[EXCERPT TO READ]:

Start

Tag Archive for 'Simple Life'

The Middle Class Entitlement Mentality

Bankrate.com has an interesting article about how certain things we deem “needs” more likely belong in the category “wants” or even “entitlements.”

Jay McDonald writes,

A lot of us in wealthy, overspending America are either born or raised with a tremendous sense of entitlement. We say to ourselves, ‘I work hard or, I work at a job I hate — at least I should be able to have a Starbucks coffee every day or eat out for lunch.’ But of course, those are not needs, they’re wants. They’re pleasures.

A more theological treatment can be found here.

Personally, about 10 years ago, I had been buried under a pile of credit card debt that took a lot of discipline to pay for. I wish I had this perspective during those childish years of plastic swiping foolishness.

McDonald lists 12 things many Americans feel entitled to that can be a big drain on your budget.

12. The Daily Latte; this costs about 100 times the price of a home brewed variety.

11. Cable TV. This costs up to $780 per year.

10. Manicure/Pedicure.

9. Botox.

8. Bottled Water. This is one of the funniest scams ever perpetrated on the American public. Honestly, planet earth’s most abundant resource is bottled and sold for more than the cost of a soft drink. Buy a Brita filter.

7. Second Car.

6. Cell Phone. This is a tough one, because certain professions require constant contact. But a teenager? No way.

5. Lawn Service.

End

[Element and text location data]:
Start

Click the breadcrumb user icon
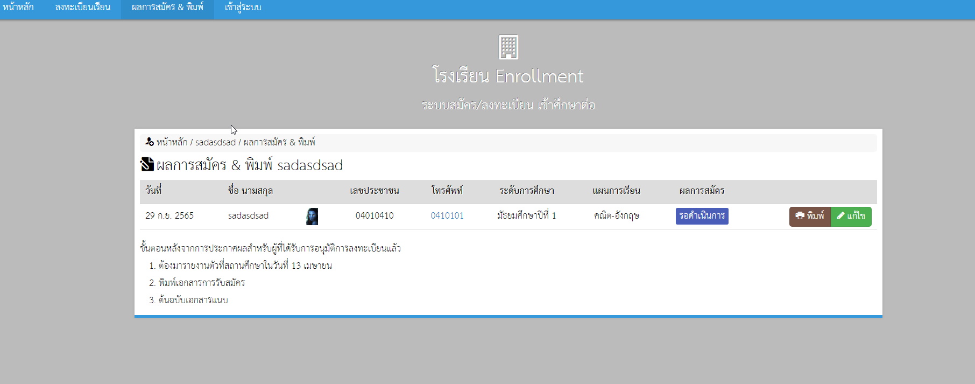Image resolution: width=975 pixels, height=384 pixels. coord(150,142)
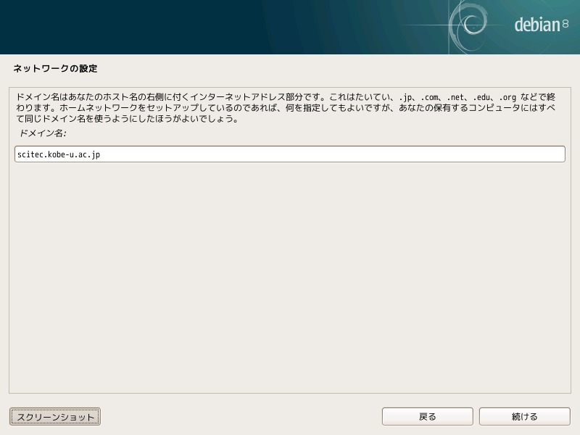The image size is (580, 435).
Task: Go back with the 戻る button
Action: pyautogui.click(x=427, y=416)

End

[INSTRUCTIONS TO FOLLOW]: In the post on the middle-class entitlement mentality, what yearly cost is given for cable TV?

[WRITTEN ANSWER]: Up to $780 per year.